I can’t just pack up and descend on the Venice Lido, the only place in the world I could contemplate living in besides here or London, with a menagerie like mine, can I? And anyway, as property on the Lido is among the most expensive in Europe all I’d be able to afford is a tin hut down an alley that would make living conditions intolerable.

I’m talking rubbish as I’d be unable to give any of them away even if I could find good homes for them, so it looks as if I’ll be dividing my time between London and Kent for the time being. On reflection, that’s not a bad prospect.

Apart from a nice house by the beach on the Venice Lido, I’ve never wanted to live abroad as I love this country, even
though I worry about the society I live in and the way those in positions of great responsibility conduct their affairs on our behalf. I feel I can no longer trust the police, the Church, not that I have since childhood, bankers (apart from my own reputable bank), corrupt politicians and a press who feel they are entitled to know every last intimate detail of your life and are happy to tap into your phone to find out about it. And they wonder why people riot. If it seems that those we are supposed to respect are allowed to help themselves and get away with it, then why can’t the man in the street?

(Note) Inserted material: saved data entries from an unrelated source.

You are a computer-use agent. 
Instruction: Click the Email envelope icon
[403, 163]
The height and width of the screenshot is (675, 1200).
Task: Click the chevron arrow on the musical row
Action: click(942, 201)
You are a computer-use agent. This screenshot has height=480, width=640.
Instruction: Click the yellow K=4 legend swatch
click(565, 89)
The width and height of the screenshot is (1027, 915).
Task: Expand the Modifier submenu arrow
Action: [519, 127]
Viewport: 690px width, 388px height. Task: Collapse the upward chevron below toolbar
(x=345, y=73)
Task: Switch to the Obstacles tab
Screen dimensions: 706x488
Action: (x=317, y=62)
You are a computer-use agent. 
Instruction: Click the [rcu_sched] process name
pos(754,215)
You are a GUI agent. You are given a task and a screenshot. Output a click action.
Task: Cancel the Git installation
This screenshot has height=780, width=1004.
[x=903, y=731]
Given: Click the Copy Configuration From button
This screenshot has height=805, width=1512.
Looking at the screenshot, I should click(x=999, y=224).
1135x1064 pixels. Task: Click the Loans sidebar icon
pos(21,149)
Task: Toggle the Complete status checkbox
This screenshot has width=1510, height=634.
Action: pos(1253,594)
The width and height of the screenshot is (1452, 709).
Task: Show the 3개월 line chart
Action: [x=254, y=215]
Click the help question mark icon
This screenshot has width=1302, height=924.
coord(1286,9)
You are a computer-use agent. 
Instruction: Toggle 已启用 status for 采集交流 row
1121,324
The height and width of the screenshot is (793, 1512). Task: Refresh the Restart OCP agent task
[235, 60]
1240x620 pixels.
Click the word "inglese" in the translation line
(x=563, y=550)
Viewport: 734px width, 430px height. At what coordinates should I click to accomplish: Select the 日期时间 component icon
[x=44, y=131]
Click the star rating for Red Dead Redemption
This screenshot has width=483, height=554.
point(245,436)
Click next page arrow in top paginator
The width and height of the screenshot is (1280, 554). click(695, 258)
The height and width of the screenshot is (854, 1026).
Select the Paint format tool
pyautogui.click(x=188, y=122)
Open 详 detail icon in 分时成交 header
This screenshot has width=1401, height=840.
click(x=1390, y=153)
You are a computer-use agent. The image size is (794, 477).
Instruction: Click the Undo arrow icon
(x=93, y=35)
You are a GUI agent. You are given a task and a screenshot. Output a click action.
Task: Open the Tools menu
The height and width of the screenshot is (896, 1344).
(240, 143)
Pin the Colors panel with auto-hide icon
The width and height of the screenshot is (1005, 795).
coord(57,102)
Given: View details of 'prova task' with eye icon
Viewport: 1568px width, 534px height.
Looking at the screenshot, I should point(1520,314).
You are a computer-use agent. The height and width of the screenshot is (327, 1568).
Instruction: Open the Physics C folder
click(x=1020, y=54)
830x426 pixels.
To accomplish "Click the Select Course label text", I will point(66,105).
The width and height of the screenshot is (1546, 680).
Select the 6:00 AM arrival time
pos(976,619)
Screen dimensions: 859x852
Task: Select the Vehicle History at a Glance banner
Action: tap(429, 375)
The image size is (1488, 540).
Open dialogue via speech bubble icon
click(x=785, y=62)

You won’t be surprised to hear that I’ve nothing but contempt for our current government, my suspicions growing when I learn that during the Leveson Inquiry the phrases ‘I don’t remember’ and ‘I don’t recall’ were used by this prime minister we’ve found ourselves landed with forty-nine times in total. Maybe he needs to see someone about this loss of short-term memory, a complaint usually associated with long-term drug abusers. Not that I’m suggesting for one minute that Mr Cameron spliffs up in the garden of Number 10, it’s just that his memory seems to be deteriorating rapidly. After all, he did leave the kid behind in the pub, didn’t he? A scarf or a glove you can understand, but your daughter? Let’s hope the voters forget him just as quickly during the next election, leaving him free to tour holiday camps and care homes as a ‘memory act’ with his old pal the Dark Lord of News International, billed under the name Dandelion and Murdoch.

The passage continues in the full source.